And Their Race to Build the World’s Fastest Clipper Ship

by Steven Ujifusa

Pub Date: July 17th, 2018
ISBN: 978-1-4767-4597-8
Publisher: Simon & Schuster

Fifty years before the robber barons, immense fortunes in the young United States flowed to great shipping firms, a brutal, sometimes lucrative, and technologically creative enterprise brilliantly chronicled by naval historian Ujifusa (A Man and His Ship: America's Greatest Naval Architect and His Quest to Build the S.S. United States, 2012).

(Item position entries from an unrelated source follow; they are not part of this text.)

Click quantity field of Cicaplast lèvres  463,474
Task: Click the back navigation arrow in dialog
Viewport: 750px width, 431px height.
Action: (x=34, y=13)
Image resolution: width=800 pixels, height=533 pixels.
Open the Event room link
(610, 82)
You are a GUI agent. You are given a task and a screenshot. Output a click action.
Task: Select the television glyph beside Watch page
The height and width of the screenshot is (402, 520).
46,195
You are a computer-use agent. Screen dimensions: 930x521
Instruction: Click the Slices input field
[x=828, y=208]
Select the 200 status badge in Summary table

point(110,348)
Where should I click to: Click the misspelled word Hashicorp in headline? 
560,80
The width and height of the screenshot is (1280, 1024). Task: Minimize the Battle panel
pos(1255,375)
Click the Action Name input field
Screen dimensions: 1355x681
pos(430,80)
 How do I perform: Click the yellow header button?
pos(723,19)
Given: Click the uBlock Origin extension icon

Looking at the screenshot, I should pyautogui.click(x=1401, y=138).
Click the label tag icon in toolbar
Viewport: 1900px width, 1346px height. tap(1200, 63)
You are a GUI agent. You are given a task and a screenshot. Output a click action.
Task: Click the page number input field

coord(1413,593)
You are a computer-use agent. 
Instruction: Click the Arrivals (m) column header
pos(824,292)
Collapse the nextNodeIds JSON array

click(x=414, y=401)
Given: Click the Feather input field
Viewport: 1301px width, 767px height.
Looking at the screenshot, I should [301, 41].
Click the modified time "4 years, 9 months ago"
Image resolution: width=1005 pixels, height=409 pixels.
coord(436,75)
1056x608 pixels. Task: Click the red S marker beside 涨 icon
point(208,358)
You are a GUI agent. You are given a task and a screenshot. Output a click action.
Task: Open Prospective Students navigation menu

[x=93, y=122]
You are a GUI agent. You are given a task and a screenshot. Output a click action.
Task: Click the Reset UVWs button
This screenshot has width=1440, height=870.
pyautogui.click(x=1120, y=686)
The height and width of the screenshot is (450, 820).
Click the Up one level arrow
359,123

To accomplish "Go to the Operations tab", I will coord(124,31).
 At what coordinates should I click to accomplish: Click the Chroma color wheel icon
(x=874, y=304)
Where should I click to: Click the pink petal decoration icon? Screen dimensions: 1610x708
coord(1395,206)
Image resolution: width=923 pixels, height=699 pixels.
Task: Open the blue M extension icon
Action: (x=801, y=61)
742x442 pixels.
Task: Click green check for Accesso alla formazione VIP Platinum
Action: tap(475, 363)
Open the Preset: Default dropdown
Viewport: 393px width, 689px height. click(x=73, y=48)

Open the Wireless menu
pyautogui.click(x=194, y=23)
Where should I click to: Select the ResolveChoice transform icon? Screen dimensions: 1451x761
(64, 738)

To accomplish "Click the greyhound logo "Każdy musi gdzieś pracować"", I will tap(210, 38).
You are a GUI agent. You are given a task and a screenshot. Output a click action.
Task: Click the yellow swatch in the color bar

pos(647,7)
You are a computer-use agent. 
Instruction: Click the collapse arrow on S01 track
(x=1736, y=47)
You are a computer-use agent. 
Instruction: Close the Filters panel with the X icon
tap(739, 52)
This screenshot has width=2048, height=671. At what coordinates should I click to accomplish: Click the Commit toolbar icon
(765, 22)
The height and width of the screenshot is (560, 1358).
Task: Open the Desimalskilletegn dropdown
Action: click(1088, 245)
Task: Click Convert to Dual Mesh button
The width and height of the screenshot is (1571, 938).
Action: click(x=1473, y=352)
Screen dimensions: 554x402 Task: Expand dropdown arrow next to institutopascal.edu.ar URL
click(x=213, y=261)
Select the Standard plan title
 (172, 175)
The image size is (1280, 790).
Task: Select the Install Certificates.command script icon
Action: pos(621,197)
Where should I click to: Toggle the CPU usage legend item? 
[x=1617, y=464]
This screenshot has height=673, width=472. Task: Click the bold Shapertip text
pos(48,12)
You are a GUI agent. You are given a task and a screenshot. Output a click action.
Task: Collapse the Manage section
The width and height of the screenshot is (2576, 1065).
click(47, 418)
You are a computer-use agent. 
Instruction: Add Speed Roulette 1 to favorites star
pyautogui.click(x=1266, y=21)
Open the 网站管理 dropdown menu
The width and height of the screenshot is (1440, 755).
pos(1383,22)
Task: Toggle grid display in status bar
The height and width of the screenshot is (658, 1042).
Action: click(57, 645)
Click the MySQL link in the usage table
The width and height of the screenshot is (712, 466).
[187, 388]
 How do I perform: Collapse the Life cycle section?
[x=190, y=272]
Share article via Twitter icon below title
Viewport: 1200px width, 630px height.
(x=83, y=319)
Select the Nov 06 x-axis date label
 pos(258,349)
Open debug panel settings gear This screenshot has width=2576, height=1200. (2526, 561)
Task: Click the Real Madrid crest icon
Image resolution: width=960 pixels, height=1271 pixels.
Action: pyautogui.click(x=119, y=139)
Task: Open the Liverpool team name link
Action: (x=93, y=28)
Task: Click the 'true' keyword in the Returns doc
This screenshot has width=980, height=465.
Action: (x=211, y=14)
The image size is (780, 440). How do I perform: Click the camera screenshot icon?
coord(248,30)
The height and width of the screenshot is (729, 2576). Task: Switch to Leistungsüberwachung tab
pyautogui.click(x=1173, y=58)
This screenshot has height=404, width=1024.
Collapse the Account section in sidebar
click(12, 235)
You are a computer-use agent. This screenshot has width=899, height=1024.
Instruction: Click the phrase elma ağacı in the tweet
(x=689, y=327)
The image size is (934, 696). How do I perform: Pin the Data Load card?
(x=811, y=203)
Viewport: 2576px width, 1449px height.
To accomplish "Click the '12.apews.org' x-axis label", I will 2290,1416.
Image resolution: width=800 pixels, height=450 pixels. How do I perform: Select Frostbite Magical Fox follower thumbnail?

Ujifusa begins at the beginning, Feb. 22, 1784, less than a year after independence, when, free from British mercantile restrictions, the Empress of China sailed from New York to Canton, returning 14 months later laden with cargo that sold for a nice profit. The rush was on as shipping firms, mostly family-run and New England–based, took up the trade. The author delivers lively portraits of half a dozen young American entrepreneurs who, by the 1830s, had established themselves in China and grown rich. Equally significant, after 1840, American shipyards began building sleek, sharp-lined, tall-sparred vessels with a huge sail spread. Sacrificing cargo capacity for speed, clipper ships cut the 6-month voyage to China in half. An admirer but also knowledgeable (readers should keep Wikipedia’s glossary of naval terms on hand), Ujifusa emphasizes that they were complex, more fragile, and more expensive to operate than slower, capacious ships. For a decade, they dominated the China trade and carriage to gold fields in California and Australia, but entrepreneurs began preferring reliability and capacity to speed. Steam power and the 1869 opening of the Suez Canal dealt the death blow to clippers, although traditional sailing vessels remained profitable for several decades.

A vivid account of larger-than-life if not always attractive characters and a technological marvel that briefly captivated the Victorian world.